### TEXTO PARA LEITURA:

# # # # #

26/01/2010

Privatização do espaço público no Arco do Cego (ou Lisboa é um parque de estacionamento IV)

Secção da Av. Duque de Ávila junto à Av. República, depois de libertado o estaleiro das obras da nova extenção da estação de metro do Saldanha. Um metro e pouco de passeio para os peões, do outro lado nem há passeio em grande parte da rua. Tudo para assegurar 4 faixas paralelas de novo estacionamento

Contexto
A zona do Arco do Cego é das mais centrais e bem servidas por transportes públicos da cidade.
Segundo o site da carris, é servida por inúmeras carreiras de autocarros (22, 40, 718, 720, 767, 36, 44, 83, 16, 207, 742, 745, 726, 727) e 2 linhas de metro (amarela e vermelha), com rápida ligação a outras 2 linhas de metro.
Perante estes factos, é justo perguntar: salvo situações excepcionais, quem precisa mesmo de levar o seu carro individual para se deslocar a esta zona? A resposta mais lógica parece ser "muito poucos". Se se perguntar aos muitos peões que transitam por aqueles quarteirões, a resposta deles será condizente.

Espaço público? Não, parque de estacionamento.
Apesar de tanto transporte público, o Arco do Cego assemelha-se a um imenso parque de estacionamento. Para além do parque coberto ( mais de 200 lugares), grande parte das ruas têm 80% da sua largura dedicada a faixas de rodagem e a parque de estacionamento. Placas centrais arborizadas são também roubadas aos peões, e utilizadas para parque de estacionamento.

Se ignorarmos o número de carreiras de autocarro e de linhas de metro que servem a área, pensamos que estamos num sítio unicamente acessível por automóvel.

# # # # #

Reproduza, sem qualquer alteração, o trecho do texto sobre o estacionamento no Arco do Cego que começa em "Segundo o site" e segue até "linhas de metro.".

[Registos de uma coleção de dados]
# # # # #

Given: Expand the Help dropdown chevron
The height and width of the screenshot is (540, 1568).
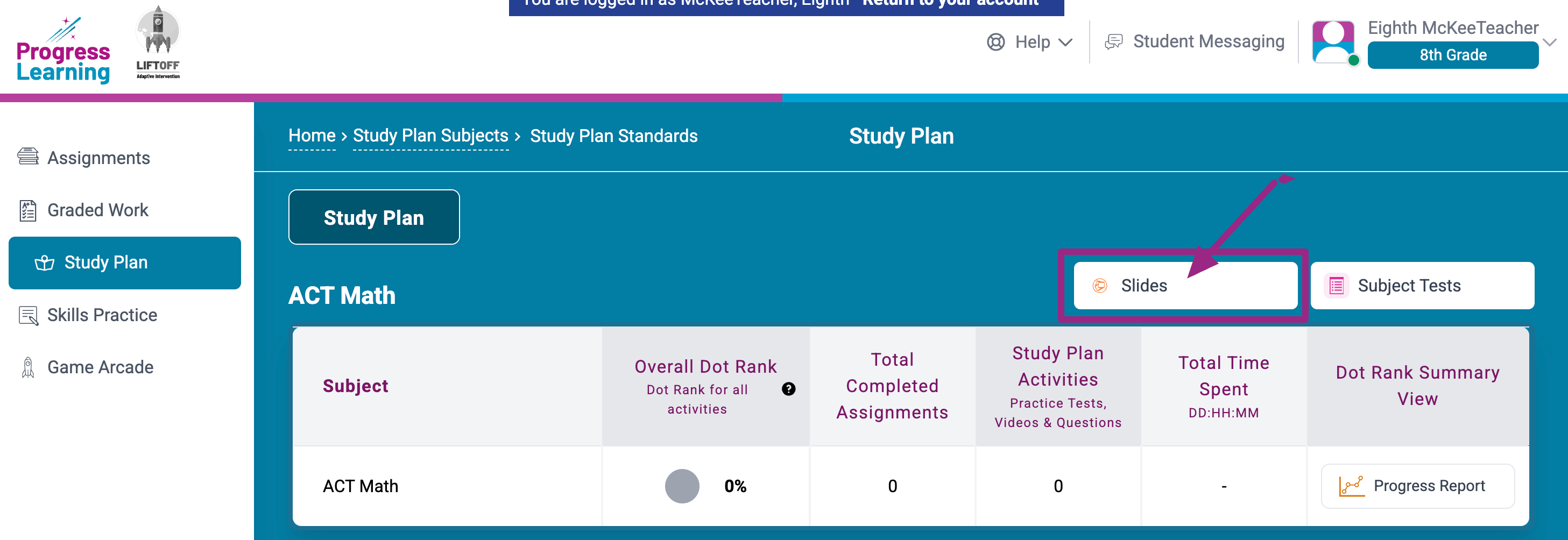Looking at the screenshot, I should pyautogui.click(x=1066, y=42).
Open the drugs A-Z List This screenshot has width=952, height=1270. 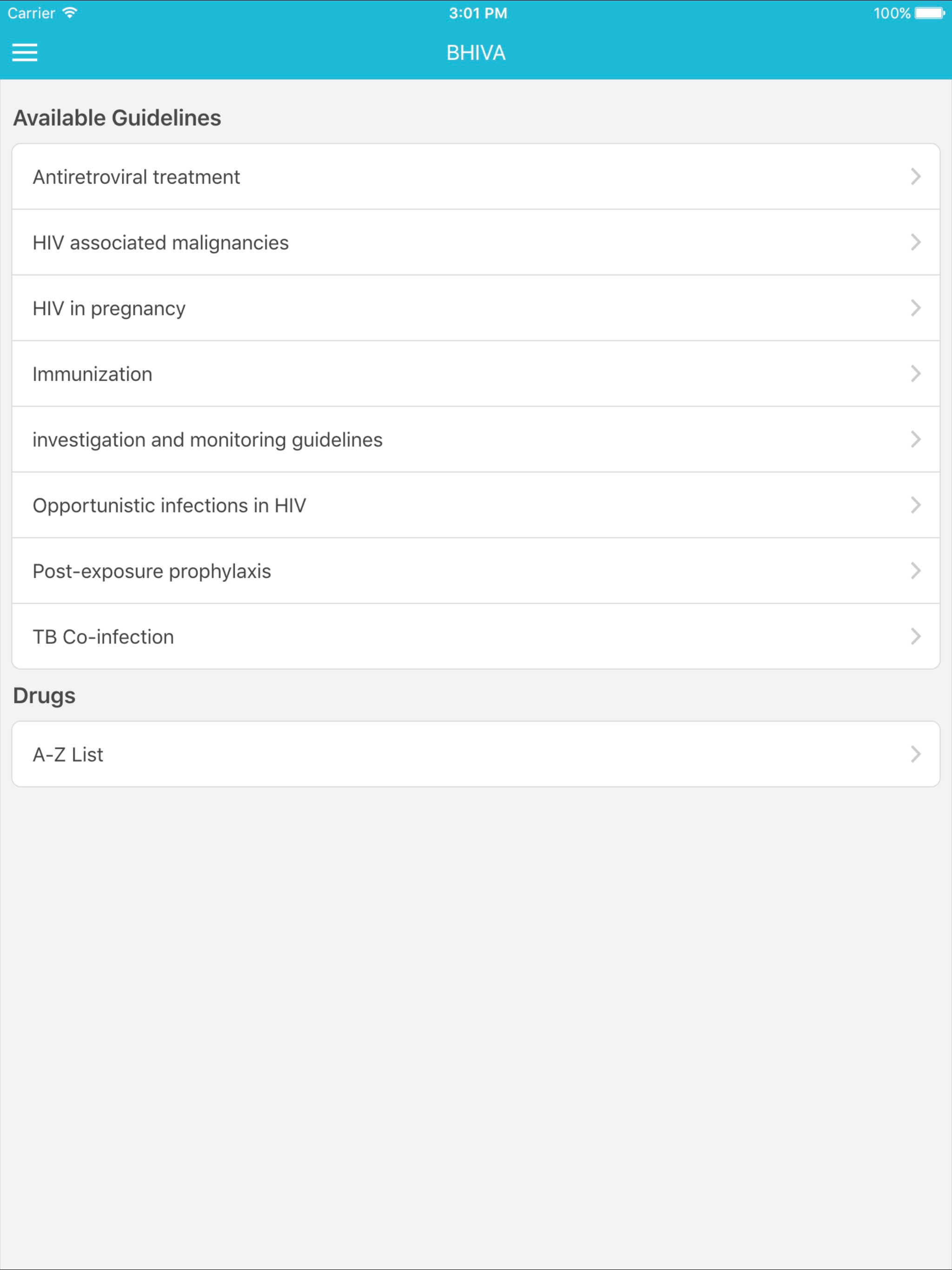476,754
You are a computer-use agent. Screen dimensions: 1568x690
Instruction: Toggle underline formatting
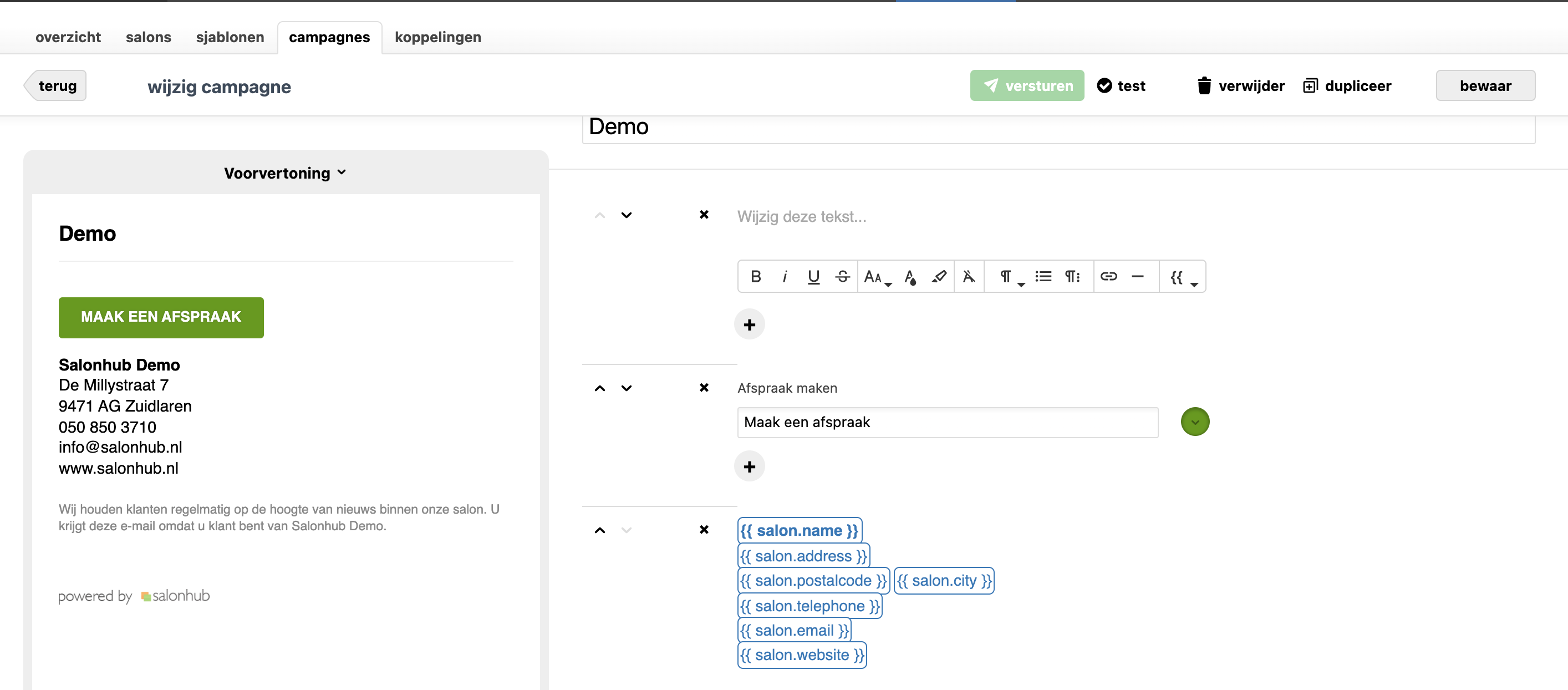813,276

# # # # #

### RESOLUÇÃO:
Segundo o site da carris, é servida por inúmeras carreiras de autocarros (22, 40, 718, 720, 767, 36, 44, 83, 16, 207, 742, 745, 726, 727) e 2 linhas de metro (amarela e vermelha), com rápida ligação a outras 2 linhas de metro.